BEGIN Dataset records
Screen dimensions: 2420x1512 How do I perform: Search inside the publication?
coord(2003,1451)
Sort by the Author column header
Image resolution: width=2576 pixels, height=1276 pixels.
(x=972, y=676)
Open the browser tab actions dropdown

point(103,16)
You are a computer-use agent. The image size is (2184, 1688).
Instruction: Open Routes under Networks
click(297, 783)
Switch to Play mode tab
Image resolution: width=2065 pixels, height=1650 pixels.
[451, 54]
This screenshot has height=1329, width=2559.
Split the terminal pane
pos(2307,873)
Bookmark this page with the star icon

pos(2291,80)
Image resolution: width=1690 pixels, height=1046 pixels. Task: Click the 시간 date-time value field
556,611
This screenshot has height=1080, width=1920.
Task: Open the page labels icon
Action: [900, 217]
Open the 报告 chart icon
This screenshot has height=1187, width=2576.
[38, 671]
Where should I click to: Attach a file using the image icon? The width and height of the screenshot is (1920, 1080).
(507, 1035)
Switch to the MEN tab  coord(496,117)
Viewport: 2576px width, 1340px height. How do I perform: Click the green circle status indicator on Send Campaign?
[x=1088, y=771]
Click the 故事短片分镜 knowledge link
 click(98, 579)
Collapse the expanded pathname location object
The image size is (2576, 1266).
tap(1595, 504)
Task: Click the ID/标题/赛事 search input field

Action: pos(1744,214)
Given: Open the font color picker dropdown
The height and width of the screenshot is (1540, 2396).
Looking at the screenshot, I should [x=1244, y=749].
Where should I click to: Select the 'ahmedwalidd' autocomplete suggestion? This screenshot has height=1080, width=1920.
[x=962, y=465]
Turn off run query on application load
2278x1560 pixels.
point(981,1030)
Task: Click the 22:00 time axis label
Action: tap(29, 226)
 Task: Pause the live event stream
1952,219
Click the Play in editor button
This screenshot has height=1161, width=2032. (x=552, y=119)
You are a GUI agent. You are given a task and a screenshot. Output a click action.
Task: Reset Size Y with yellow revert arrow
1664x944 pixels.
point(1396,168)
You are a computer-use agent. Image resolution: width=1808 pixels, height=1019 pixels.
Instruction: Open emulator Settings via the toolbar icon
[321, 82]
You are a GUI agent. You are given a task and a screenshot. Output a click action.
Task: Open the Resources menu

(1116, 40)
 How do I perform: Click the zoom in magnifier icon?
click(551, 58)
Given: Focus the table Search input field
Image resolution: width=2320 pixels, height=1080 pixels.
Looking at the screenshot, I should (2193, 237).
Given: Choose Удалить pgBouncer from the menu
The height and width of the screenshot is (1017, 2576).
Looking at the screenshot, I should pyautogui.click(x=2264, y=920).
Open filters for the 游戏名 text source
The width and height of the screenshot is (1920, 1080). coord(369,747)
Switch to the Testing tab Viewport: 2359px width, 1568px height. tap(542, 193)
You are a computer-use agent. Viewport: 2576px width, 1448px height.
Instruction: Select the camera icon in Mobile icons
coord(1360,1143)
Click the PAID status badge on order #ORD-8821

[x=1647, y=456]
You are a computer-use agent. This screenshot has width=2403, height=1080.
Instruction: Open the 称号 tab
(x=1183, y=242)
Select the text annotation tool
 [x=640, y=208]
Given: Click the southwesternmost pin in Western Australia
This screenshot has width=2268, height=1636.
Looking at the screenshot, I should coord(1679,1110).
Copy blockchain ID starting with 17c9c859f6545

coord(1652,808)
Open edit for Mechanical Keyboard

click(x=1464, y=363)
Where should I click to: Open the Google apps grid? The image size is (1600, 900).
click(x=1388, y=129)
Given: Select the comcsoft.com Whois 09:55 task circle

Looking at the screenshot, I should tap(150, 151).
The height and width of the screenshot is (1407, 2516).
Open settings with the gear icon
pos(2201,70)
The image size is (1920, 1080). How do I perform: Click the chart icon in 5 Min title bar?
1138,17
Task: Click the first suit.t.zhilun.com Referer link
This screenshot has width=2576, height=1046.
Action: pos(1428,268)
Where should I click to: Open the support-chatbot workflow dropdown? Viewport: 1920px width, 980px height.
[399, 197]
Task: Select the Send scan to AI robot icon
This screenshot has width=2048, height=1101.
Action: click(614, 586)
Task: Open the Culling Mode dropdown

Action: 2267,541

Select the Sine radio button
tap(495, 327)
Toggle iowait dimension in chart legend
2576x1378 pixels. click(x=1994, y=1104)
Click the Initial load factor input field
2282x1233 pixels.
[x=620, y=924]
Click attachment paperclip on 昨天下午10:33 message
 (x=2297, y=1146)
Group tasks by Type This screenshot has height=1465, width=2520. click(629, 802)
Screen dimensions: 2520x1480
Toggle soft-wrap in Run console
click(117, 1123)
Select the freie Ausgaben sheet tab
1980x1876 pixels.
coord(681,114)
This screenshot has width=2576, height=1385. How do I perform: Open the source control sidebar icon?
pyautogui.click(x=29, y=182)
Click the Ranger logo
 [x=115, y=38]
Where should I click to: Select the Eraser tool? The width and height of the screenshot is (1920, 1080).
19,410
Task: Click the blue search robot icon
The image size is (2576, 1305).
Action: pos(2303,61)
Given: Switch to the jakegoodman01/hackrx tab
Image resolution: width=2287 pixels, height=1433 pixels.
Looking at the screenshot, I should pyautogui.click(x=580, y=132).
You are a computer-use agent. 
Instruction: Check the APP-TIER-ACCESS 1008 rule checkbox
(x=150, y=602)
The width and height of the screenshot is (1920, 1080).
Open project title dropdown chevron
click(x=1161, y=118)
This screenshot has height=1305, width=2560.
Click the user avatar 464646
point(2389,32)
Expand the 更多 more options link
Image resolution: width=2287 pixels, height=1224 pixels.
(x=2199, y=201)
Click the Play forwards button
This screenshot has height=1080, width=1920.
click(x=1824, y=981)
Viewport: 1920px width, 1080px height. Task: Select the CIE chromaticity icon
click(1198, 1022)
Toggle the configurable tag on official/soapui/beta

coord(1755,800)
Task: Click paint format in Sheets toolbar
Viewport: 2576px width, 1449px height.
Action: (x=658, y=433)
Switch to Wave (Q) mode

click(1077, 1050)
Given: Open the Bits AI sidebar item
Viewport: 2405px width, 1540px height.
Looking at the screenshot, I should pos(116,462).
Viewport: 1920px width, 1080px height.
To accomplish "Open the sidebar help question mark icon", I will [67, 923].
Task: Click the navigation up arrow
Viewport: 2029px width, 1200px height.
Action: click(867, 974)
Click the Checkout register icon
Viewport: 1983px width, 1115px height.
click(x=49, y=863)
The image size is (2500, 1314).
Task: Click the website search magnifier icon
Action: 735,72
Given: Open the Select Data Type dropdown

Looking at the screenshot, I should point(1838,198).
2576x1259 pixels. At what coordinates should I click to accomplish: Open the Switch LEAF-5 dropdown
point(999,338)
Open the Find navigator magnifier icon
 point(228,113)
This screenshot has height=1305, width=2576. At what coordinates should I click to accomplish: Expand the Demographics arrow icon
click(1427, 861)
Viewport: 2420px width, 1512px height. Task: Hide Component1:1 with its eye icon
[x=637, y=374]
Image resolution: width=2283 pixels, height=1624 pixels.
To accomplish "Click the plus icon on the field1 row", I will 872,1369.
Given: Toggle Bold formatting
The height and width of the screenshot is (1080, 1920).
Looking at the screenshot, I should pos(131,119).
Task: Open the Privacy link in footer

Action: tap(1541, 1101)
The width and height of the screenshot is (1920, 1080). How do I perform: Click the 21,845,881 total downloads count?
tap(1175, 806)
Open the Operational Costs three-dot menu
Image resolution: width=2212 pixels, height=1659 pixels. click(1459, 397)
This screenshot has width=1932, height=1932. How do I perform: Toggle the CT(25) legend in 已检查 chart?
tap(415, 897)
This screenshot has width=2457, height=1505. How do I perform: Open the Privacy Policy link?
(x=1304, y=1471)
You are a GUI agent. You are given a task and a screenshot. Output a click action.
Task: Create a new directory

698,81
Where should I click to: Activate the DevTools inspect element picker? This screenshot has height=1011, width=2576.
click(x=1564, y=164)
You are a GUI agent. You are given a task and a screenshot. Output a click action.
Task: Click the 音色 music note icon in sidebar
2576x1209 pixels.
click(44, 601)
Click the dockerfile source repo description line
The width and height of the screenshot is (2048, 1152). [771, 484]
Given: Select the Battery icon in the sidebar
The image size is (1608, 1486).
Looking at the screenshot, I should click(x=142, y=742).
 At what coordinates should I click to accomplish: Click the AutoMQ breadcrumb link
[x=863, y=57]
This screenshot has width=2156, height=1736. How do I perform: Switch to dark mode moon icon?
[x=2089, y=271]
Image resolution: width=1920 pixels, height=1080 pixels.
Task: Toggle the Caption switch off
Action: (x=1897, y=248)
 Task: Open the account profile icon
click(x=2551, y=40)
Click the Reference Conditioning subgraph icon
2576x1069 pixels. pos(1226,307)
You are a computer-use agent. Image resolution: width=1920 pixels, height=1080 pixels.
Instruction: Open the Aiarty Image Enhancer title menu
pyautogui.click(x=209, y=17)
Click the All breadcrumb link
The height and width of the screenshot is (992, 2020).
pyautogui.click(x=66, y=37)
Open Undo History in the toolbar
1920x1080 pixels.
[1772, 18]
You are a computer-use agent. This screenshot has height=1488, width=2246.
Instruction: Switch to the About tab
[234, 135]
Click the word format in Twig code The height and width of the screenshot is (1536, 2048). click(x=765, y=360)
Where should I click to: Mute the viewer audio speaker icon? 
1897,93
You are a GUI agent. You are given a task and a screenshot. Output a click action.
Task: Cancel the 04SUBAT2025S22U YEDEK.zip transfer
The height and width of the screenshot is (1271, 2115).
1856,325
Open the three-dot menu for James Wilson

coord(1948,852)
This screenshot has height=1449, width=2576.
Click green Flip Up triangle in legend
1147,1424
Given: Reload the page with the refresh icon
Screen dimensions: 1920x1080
END Dataset records
Among the lines above, which contain the word "will"? Copy every one.

▶ **Solution**:
To accomplish "Open the sidebar help question mark icon", I will [67, 923].
To accomplish "Click the plus icon on the field1 row", I will 872,1369.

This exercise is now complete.